В детском саду я очень быстро научился матерным словам. Моими «учителями» были товарищи по садику. Матерились они мастерски. Конечно, воспитатели зорко следили за нами, но в каждой группе было более 30 детишек. Разве за всеми уследишь? Главным моим «учителем» был мальчик Аркадий Калинин. Он был всего на год старше меня, но не по годам «образован». Как и меня, его оставляли на шестидневку и даже иногда не забирали на воскресенье. Научил он меня многому, и не только мату. Водил, в спальню, где спали маленькие девочки, и, откинув простынь, показывал «интересные места». Насмотревшись на них, он начинал мастурбировать и призывал меня, правда, безуспешно, следовать ему. Он многое знал и умел в неполные 8 лет!

Перед самым «окончанием» детского сада мама решила, что я должен заниматься музыкой и купила мне скрипку. Об этом я сразу же рассказал ребятам и воспитательнице, да ещё приврал, что уже кое-чему научился. В то время мы готовили какое-то представление и там должны были действовать различные зверушки. Среди них - кузнечик, роль которого досталась мне. Думаю потому, что у меня была скрипка. Кузнечик должен был появиться на публике с ней. Ни репетиций, ни спектакля не помню, а вспоминаю лишь один момент. Скрипка у меня в руках и меня просят сыграть какую-нибудь простенькую мелодию. Я провожу смычком по струнам -  раздаётся отвратительный скрип. Сразу всем стало ясно, как я «умею» играть, а мне - очень стыдно за ложь.

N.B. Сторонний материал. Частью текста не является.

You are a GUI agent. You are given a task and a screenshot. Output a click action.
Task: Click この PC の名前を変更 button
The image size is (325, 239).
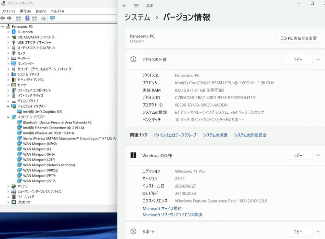pos(298,38)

                Лето в деревне

В последнее лето перед школой мама на один месяц забрала меня из садика, и мы с ней и с няней Полей поехали в деревню. Это была не поездка на отдых, а мамина командировка. Не знаю, в какой организации она работала, но задачей была организация сбора грибов и заготовки их на зиму. Наверное, мама должна была, принимать грибы, собранные населением и проводить их засолку. В этом ей помогала Поля. Всё это меня совершенно не касалось. Я был доволен тем, что не надо ходить в детский сад, что рядом мама и что еды было вдоволь. Это ведь были первые месяцы после окончания войны.

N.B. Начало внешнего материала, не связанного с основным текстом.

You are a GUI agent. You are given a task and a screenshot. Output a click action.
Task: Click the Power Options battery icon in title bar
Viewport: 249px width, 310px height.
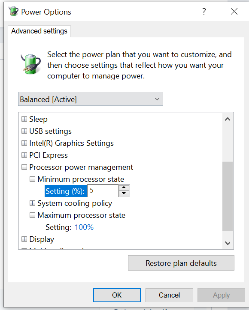13,11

Всё в деревне для меня, городского мальчика, было новым. Жили мы в деревянном доме – снимали комнату. Хозяев дома, конечно, не помню, а вот их внука Колю помню отлично. Он был моим сверстником и был не по годам развит. С ним я часто ходил в недалёкий лес и в поле, где паслось деревенское стадо. Познакомил меня Коля с пастухом – мальчиком на пару лет старше нас. У пастуха в руке был кнут, и он им ловко орудовал, управляя коровами и овцами. При этом пастух громко «щёлкал» кнутом и ругался матом. Мне было удивительно, что такого небольшого мальчика слушаются огромные коровы. Кнут был длинным, на самом его конце – сплетённая из конского волоса косичка. Однажды пастух только слегка хлестнул меня кнутом, и я сразу понял, почему коровы его слушаются.
 
Многое мне было странно в деревне: печка в горнице, многочисленные иконы в углу, горящие лампады. Каждое утро Колька просил свою бабушку: «Помоли меня!». Они вместе становились на колени перед иконами и шептали слова молитвы. Слова мне были не понятные, да и разобрать-то я их толком не мог.

Хотя Колька верил в Бога и молился, это не мешало ему постоянно материться, и он основательно пополнил мой запас матерных слов. Меня он называл всё время не иначе, как «москвич-в-жопу-тычь».

Однажды я удивил и здорово напугал маму. И всё, конечно же, из-за Кольки. А дело было так. Каждое утро мимо нашего дома проходили дети, брат и сестра лет пяти. Взявшись за руки, они шли с одного конца деревни в другой. Вероятно, родители днём работали, а детей посылали на день к бабушке. Так вот Колька как-то раз спрашивает меня: «Знаешь, куда они идут?» И на мой вопрос куда ответил: «е…...!». Надо же мне было повторить всё это маме! Ведь понимал, наверное, что это не хорошо, а вот выдал такое. Конечно, мама была в шоке. Спрашивала, откуда знаю такие слова. Я ей честно ответил, откуда и это, кажется, ускорило наш отъезд из деревни. Впереди была школа.